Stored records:
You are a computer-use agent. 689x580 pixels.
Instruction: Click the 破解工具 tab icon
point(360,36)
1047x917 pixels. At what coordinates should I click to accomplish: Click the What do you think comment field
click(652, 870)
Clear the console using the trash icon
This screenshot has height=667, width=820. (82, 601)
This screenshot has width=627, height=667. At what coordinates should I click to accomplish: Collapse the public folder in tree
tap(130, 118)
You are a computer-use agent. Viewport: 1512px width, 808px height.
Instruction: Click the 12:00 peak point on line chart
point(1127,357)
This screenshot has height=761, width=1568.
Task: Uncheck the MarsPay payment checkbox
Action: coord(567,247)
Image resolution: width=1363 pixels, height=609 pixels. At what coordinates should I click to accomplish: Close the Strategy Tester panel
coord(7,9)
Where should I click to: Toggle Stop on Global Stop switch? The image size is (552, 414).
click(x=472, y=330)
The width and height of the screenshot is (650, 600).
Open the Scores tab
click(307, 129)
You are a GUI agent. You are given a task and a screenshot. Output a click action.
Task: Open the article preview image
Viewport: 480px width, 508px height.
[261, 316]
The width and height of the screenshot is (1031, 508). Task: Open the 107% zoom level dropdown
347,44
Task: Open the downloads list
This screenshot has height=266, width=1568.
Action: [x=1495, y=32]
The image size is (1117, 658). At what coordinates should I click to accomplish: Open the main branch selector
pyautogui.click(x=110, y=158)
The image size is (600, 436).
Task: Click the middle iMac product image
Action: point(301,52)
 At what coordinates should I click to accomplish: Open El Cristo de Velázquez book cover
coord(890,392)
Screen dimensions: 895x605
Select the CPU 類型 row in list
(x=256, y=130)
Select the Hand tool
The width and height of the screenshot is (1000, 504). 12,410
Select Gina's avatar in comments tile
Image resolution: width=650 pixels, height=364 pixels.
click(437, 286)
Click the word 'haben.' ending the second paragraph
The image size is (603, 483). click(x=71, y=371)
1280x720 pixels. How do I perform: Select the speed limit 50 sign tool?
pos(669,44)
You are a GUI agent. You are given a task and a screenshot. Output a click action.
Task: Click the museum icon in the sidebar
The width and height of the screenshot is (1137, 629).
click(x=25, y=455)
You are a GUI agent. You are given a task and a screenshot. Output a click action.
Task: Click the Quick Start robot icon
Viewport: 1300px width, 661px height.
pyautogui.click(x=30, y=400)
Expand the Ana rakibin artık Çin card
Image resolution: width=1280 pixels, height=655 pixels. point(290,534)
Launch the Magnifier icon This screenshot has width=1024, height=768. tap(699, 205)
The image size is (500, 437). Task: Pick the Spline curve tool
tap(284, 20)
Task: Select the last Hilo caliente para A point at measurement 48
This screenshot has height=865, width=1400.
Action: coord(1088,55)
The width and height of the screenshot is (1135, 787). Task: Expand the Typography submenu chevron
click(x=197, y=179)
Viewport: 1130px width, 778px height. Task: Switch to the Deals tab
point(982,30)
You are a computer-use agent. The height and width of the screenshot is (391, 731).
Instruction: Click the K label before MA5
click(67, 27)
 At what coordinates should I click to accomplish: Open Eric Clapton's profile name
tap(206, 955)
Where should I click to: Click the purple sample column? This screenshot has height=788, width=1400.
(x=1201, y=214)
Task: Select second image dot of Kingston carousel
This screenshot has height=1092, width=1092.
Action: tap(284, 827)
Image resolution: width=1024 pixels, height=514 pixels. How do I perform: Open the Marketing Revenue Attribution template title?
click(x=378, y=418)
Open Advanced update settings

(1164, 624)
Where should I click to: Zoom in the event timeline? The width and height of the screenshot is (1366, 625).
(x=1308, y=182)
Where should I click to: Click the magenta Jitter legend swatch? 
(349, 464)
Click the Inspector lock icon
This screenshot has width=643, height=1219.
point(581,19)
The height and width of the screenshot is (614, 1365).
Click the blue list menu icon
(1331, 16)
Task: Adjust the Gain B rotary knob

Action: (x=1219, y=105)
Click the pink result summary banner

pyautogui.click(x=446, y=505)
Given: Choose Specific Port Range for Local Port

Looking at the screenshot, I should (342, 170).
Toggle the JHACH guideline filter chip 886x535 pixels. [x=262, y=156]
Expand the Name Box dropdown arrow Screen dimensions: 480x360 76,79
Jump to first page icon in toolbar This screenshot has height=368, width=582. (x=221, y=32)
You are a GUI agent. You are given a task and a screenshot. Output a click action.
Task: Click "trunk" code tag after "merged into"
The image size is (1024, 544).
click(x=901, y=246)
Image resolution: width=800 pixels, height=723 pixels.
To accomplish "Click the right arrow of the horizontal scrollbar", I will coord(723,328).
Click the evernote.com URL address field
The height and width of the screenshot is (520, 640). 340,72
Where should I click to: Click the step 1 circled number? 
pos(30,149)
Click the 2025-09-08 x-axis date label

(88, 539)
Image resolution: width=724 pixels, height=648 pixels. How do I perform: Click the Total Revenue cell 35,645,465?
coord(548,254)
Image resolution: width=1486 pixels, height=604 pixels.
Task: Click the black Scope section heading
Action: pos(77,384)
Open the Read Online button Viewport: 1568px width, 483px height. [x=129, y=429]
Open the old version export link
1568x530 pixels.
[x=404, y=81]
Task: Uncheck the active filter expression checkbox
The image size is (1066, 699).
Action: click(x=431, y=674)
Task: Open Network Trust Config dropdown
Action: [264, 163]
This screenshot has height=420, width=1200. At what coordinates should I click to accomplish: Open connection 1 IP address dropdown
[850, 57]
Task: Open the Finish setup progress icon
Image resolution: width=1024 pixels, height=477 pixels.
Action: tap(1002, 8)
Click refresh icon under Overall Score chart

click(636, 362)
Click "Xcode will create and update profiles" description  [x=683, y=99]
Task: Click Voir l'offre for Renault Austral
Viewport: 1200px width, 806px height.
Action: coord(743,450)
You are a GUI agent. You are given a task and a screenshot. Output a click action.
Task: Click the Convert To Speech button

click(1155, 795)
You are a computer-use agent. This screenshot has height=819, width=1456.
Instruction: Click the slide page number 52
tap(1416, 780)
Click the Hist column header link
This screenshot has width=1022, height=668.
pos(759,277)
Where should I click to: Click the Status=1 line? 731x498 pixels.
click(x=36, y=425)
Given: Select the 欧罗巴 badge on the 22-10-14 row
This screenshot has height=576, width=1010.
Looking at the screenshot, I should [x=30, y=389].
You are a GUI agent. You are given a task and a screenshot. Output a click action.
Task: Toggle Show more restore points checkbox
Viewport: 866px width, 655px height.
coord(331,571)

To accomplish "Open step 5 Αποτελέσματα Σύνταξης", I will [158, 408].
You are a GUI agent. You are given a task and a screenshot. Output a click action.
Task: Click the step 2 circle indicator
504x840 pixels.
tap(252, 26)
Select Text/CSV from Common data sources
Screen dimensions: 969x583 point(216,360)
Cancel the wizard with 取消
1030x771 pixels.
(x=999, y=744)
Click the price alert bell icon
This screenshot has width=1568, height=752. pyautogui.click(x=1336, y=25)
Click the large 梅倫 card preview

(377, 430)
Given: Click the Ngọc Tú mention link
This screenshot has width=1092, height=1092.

Aim of the task:
Tally every line of the entries that contains the word "filter", and respond with that number only.

Answer area:
2